S.F: Isso ficou claro seis meses atrás. A polícia me mostrou um pen drive com todas os meus e-mails pessoais nele; descobriu-se então que uns hackers de Tcheliabinsk tinham invadido minha conta de e-mail por cerca de US$ 200. Mas quem mandou fazer isso continuou segredo. Meus agressores publicaram alguns dos e-mails na minha página do Facebook. Fiquei surpreso com o fato de sete pessoas, alguns provavelmente envolvidos nesse crime, pedirem para adicioná-los como amigos naquele mesmo dia.

GR: A polícia está questionando seus dançarinos todos os dias. Você consegue imaginar quem poderia ser o agressor?

SF: Eu pego um pedaço de papel em branco e tento me imaginar pintando o retrato não da pessoa que jogou ácido no meu rosto, mas de quem encomendou o crime. Essa pessoa definitivamente nunca teve família ou filhos. Nenhum pai ou mãe, não importa o quão ofendido comigo, seria capaz de destruir minha chance de ver meus três filhos crescerem. Talvez essa pessoa também não tenha pais. Uma característica prevalece no retrato: a solidão. Só um homem muito doente e solitário para fazer isso. Confessei meus pecados a um padre e prometi perdoar a todos que me desejaram mal.

GR: Você acredita que há vontade política suficiente para encontrar o agressor?

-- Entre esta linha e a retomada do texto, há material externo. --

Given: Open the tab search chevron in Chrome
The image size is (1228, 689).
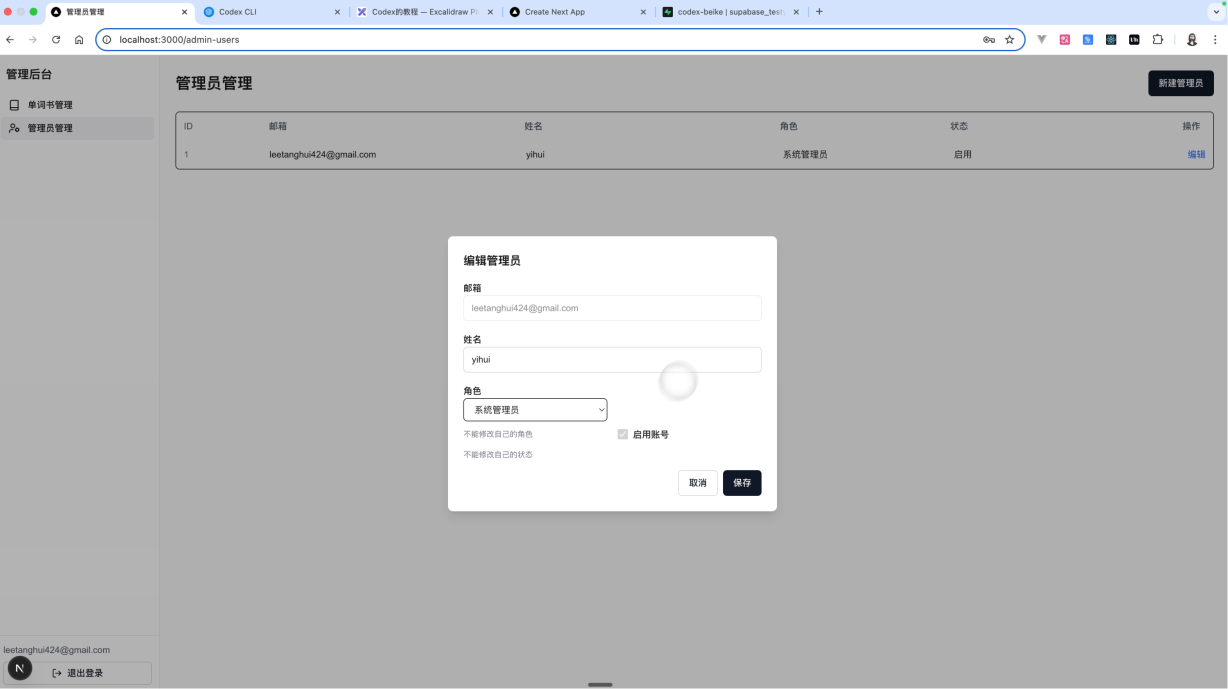Looking at the screenshot, I should point(1216,12).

SF: Hoje em dia eles poderiam resgatar um homem se afogando no rio Sena com uma foto minha em seu casaco e dizer que foi ele o culpado. Sinceramente, não conto com isso.

GR: No ano passado, Nikolai Tsiskaridze e seus apoiadores coletaram assinaturas para uma petição entregue a Vladímir Pútin, na qual pediam para demitir Iksanov e nomear Tsiskaridze como diretor do Bolshoi. Mas o Kremlin estendeu o contrato de Iksanov até 2013. Você teve a oportunidade de falar com o Kremlin sobre os problemas de administração do Bolshoi?

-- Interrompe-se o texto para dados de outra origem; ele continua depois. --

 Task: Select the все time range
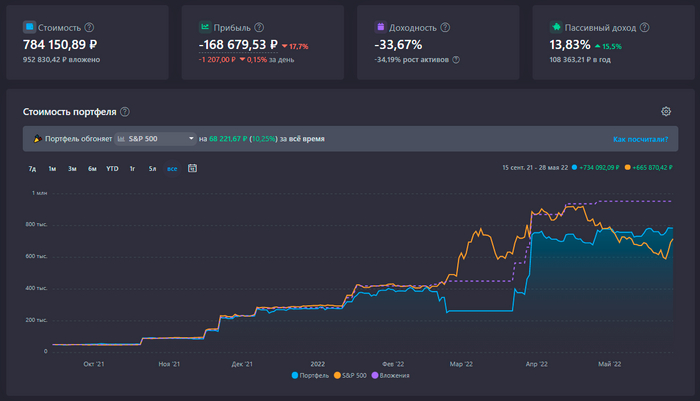[172, 168]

SF: Sim, as tensões aumentaram logo após a nomeação de Iksanov. Falamos tanto com Vladímir Pútin como Dmítri Medvedev (quando ele ainda era presidente da Rússia) sobre a importância de brecar os conflitos no Bolshoi. Mas a questão é se as autoridades vão ajudar a resolver o problema. Quem são essas pessoas que estão aterrorizando o palco do Bolshoi há tanto tempo? Se isso continuar em segredo, eu, qualquer cidadão russo, pai ou contribuinte honesto, ficará sempre se perguntado o que mais no nosso país mereceria uma reação oficial.

 

Anna Nemtsova é correspondente em Moscou da Newsweek e do The Daily Beast.